Spatio-Temporal Methods in Environmental Epidemiology with R, like its first Edition, explores the interface between environmental epidemiology and spatio-temporal modelling. It links recent developments in spatio-temporal theory with epidemiological applications. Drawing on real-life problems, it shows how recent advances in methodology, can assess the health risks associated with environmental hazards. The book's clear guidelines enable the implementation of the methodology and estimation of risks in practice. New additions to the second edition include : a thorough exploration of the underlying concepts behind knowledge discovery through data; a new chapter on extracting information from data using R and the Tidyverse; additional material on methods for Bayesian computation, including the use of NIMBLE and Stan; new methods for performing spatio-temporal analysis and an updated chapter containing further topics. Throughout the book there are new examples and the presentation of R code for examples has been extended. Along with these additions, the book now has a GitHub site (https://spacetime-environ.github.io/stepi2) that contains data, code and further worked examples.
• Explores the interface between environmental epidemiology and spatio temporal modelling;
• Incorporates examples that show how spatio-temporal methodology can inform societal concerns about the effects of environmental hazards on health;
• Uses a Bayesian foundation on which to build an integrated approach to spatio-temporal modelling and environmental epidemiology;
• Discusses data analysis and topics such as data visualization, mapping, wrangling and analysis
• Shows how to design networks for monitoring hazardous environmental processes networks and the ill-effects of preferential sampling;
• Through the listing and application of code, shows the power of R, tidyverse, NIMBLE and Stan and other modern tools in performing complex data analysis and modelling.
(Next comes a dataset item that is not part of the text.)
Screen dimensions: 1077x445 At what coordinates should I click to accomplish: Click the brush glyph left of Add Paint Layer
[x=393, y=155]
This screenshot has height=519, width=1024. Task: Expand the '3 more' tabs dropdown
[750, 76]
Representing a continuing important direction in environmental epidemiology, this book -- in full color throughout -- underscores the increasing need to consider dependencies in both space and time when modelling epidemiological data. Readers will learn how to identify and model patterns in spatio-temporal data and how to
exploit dependencies over space and time to reduce bias and inefficiency when estimating risks to health.
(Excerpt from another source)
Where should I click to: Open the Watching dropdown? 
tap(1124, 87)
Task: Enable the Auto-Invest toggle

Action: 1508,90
Why spatio-temporal epidemiology? Modelling health risks. The importance of uncertainty. Embracing uncertainty: the Bayesian approach. The Bayesian approach in practice. Strategies for modeling. Is ‘real’ data always quite so real? Spatial patterns in disease. From points to fields: modelling environmental hazards over space. Why time also matters. The interplay between space and time in exposure assessment. Roadblocks on the way to causality: exposure pathways, aggregation and other sources of bias. Better exposure measurements through better design. New frontiers. Appendices. References. Indices.